Xwe are forced to admit today that we are not able to predict the most dangerous volcanic eruptions, those produced by the explosive volcanoes of the Pacific Ring of Fire. Most of the time, populations are evacuated after eruptions begin. With effusive volcanoes like Kilauea, the urgency is much less significant because one just neeeds to move a few steps away to avoid the lava flows when they appear. I tend to call Kilauea or Piton de la Fournaise « opera-style volcanoes » with eruptions for tourists.
Eruptive prediction is only meaningful if scientists are able to alert authorities and the public. In a study published in the journal Nature Communications, researchers and engineers from the IPGP and the GFZ Helmholtz Centre for Geosciences propose a new detection method, called « Jerk », capable of identifying very early precursor signals of volcanic eruptions in real time using a single seismological instrument.
The IPGP explains that the « Jerk » method makes it possible to detect extremely subtle ground movements in real time, linked to deep magma injections. These signals, called Jerk signals, appear as very low-frequency transients observed in horizontal ground movements, both in acceleration and inclination.
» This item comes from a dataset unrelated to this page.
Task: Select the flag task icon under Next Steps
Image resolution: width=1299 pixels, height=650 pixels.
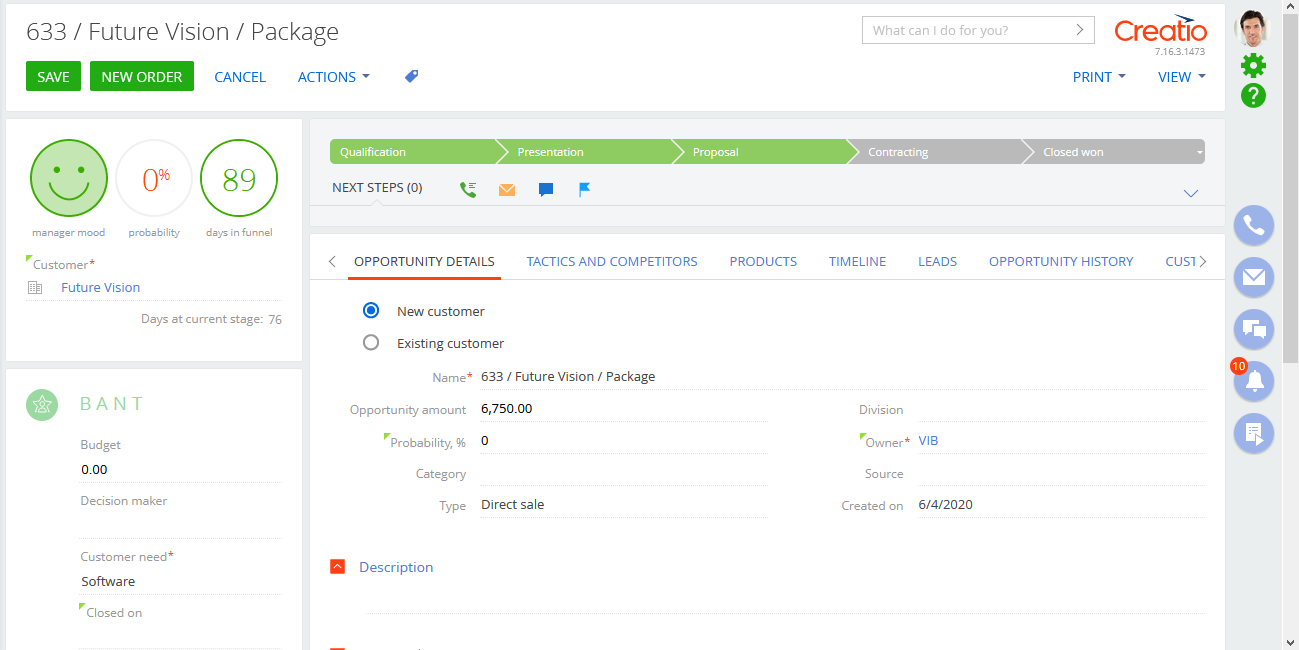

The authors show that these signals are likely generated by the dynamic fracturing processes of the rock preceding an eruption. With an amplitude on the order of a few nanometers per cubic second (nm/s³), these signals can be detected using a single very broadband seismometer, provided that specific processing is implemented, notably incorporating correction for Earth tides.
In April 2014, the tool was implemented at the Piton de la Fournaise Volcanological Observatory (OVPF) as a fully automated module of the WebObs system, using data from a seismological station of the Geoscope global network located 8 km from the summit of the volcano (Rivière de l’Est).
On June 20, 2014, an initial alert was sent 1 hour and 2 minutes before the start of the eruption. For over 10 years, this Jerk signal detection and analysis system operated continuously, 24/7, enabling automatic alerts for 92% of the 24 eruptions that occurred between 2014 and 2023. Alert times ranged from a few minutes to 8.5 hours before magma reached the surface. The method was also tested on data from 24 past eruptions between 1998 and 2010, demonstrating that the Jerk alert system works consistently. However, the system did make some errors, issuing clear alerts that were not followed by eruptions. Always keeping the population in mind, the alert time seems to me to be the most important factor. If the alert is triggered only a few minutes before the start of an eruption, it is clearly useless.
During the last seismic crisis at Piton de la Fournaise on December 5, 2025, associated with minor deformations and gas anomalies, a small jerk signal was emitted (only 0.1 nm/s³), confirming that a magma intrusion had indeed occurred. However, by the end of December, magma has still not pierced the surface! Fortunately, no population needs to be evacuated or sheltered in temporary accommodation centers. This is precisely where the value of a truly reliable eruption prediction lies: being able to predict an eruption and evacuate populations within a reasonable timeframe.
As the IPGP points out, Piton de la Fournaise is a highly instrumented and monitored laboratory volcano, but it is harmless from a human perspective. It is urgent to test the jerk method on other, more dangerous and less instrumented volcanoes with at-risk populations. Mount Etna could serve as a springboard to volcanoes in the Philippines or Indonesia.